**The task**
Copy out the lines between the one holding "Open the webcam selection dropdown" and the one holding "click(333, 86)", inclusive, with "webcam" changed to "camera" and everything else kept as is. Omit the pictures from your copy.

** Start of Exercise data **

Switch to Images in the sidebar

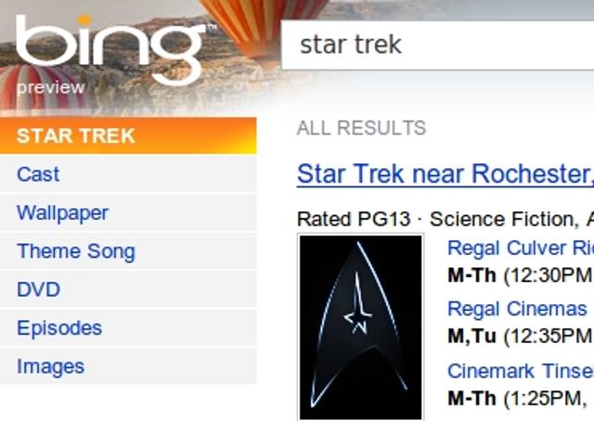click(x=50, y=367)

** End of Exercise data **
** Start of Exercise data **

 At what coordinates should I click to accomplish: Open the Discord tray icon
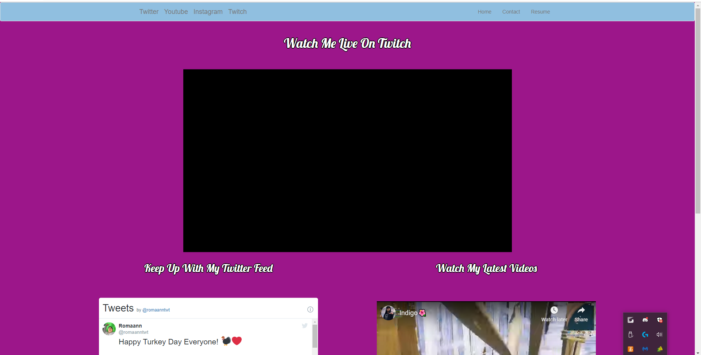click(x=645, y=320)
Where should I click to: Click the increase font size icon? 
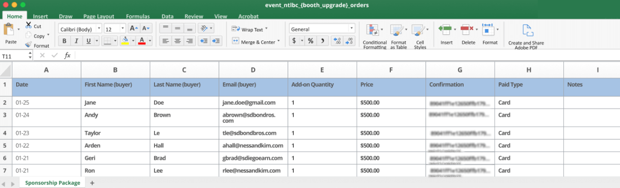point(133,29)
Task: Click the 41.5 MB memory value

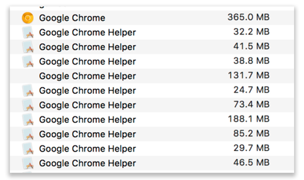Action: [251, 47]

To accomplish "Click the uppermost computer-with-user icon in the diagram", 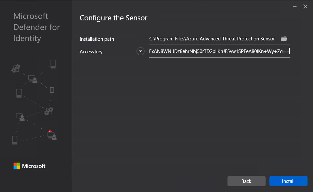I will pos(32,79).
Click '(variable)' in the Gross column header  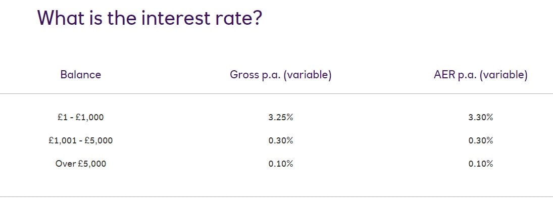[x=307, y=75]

** End of Exercise data **
** Start of Exercise data **

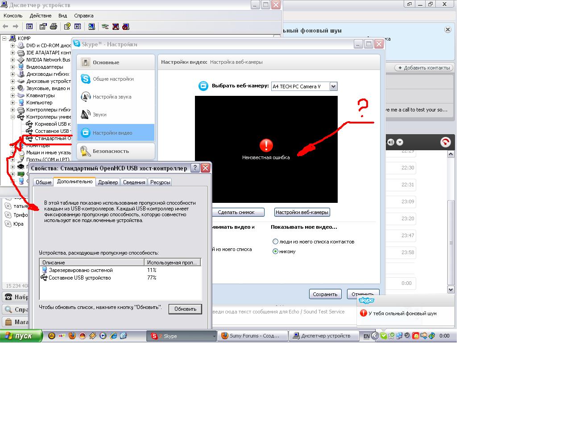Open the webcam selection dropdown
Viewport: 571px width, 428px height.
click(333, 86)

** End of Exercise data **

**Reply to the exercise**
Open the camera selection dropdown
Viewport: 571px width, 428px height.
click(333, 86)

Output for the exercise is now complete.